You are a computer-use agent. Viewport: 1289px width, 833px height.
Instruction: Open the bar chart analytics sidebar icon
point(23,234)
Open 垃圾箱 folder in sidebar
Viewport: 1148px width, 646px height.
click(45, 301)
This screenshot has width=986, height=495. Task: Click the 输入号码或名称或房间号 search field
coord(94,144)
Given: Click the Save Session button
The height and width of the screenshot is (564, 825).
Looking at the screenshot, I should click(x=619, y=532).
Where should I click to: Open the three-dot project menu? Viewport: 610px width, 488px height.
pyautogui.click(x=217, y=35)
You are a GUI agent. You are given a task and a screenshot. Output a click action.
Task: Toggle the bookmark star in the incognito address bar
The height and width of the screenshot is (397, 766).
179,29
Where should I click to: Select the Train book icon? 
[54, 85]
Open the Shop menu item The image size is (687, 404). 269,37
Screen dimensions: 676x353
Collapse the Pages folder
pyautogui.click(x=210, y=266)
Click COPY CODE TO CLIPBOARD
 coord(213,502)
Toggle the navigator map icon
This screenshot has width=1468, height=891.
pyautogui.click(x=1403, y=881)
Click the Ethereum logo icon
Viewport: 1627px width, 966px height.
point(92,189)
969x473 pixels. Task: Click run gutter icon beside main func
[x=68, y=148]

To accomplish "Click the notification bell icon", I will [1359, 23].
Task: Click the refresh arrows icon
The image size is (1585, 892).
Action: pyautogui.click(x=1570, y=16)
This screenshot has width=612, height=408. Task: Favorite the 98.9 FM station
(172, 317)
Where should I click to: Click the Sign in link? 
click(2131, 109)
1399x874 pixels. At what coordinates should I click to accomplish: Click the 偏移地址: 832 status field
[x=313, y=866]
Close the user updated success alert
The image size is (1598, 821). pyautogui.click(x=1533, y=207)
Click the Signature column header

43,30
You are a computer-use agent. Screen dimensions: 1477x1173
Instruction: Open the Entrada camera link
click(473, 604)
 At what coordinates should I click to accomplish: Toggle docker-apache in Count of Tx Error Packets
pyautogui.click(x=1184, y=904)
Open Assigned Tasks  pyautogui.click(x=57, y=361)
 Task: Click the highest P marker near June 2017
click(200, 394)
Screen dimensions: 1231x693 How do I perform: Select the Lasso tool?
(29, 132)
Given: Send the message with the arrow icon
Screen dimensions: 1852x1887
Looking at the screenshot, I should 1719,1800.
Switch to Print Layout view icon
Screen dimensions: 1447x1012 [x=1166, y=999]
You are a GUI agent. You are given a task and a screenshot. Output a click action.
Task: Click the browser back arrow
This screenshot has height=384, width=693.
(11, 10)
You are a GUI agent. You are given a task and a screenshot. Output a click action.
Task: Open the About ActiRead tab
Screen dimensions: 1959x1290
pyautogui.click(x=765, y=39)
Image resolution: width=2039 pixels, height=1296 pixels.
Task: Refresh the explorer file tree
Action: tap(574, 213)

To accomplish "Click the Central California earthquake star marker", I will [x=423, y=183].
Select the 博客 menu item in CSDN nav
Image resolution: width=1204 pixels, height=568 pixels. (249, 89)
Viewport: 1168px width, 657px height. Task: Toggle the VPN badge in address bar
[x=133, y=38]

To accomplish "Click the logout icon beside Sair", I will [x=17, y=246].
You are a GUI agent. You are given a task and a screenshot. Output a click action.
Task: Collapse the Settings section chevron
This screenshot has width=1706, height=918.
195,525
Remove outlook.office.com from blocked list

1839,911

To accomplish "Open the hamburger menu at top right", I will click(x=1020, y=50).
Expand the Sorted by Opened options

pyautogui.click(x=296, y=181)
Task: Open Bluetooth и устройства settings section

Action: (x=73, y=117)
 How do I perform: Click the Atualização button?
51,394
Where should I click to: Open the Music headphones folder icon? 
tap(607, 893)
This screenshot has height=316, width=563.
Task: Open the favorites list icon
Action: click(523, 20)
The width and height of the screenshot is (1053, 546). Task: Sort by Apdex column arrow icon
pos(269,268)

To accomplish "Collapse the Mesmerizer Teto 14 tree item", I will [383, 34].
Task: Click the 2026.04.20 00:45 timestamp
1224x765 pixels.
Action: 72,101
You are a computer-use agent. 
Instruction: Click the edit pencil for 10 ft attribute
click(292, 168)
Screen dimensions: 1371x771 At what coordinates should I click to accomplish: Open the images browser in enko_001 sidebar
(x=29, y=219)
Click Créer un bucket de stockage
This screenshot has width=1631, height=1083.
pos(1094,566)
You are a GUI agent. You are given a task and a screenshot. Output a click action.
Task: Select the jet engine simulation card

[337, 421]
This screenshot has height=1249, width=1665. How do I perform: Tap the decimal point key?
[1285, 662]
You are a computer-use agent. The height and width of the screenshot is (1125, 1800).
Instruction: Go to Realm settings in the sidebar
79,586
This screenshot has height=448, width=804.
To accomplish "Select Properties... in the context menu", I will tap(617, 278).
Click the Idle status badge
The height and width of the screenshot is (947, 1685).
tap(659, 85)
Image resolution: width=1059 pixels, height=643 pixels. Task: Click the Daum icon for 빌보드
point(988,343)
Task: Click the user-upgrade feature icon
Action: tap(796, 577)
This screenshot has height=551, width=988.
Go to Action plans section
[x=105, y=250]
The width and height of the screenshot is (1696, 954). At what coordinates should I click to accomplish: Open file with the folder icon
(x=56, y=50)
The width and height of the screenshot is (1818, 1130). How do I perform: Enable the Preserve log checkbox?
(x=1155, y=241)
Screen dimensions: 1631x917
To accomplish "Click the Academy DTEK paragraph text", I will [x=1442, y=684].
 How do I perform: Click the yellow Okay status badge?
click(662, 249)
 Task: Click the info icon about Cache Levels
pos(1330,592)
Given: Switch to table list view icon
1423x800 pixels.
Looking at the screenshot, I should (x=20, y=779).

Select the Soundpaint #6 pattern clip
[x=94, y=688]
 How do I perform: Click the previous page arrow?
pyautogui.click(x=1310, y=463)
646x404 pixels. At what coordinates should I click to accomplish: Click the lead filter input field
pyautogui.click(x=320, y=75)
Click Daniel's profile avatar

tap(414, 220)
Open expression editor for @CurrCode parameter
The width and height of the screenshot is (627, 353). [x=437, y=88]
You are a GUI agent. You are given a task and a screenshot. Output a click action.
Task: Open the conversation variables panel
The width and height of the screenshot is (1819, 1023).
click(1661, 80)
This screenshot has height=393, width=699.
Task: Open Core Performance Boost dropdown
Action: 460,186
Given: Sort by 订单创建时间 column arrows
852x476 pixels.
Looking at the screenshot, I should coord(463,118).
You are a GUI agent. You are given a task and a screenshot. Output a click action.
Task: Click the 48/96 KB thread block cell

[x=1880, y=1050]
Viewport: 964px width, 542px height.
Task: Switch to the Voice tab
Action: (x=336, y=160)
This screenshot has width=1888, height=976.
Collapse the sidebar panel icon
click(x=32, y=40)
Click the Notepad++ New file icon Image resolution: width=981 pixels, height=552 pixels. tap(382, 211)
- - -
§ PROBLEM DESCRIPTION
Extract every line above containing the word "computer".

§ TASK ANSWER
You are a computer-use agent. Viewport: 1289px width, 833px height.
You are a computer-use agent. Screen dimensions: 1477x1173
You are a computer-use agent. 
You are a computer-use agent. The height and width of the screenshot is (1125, 1800).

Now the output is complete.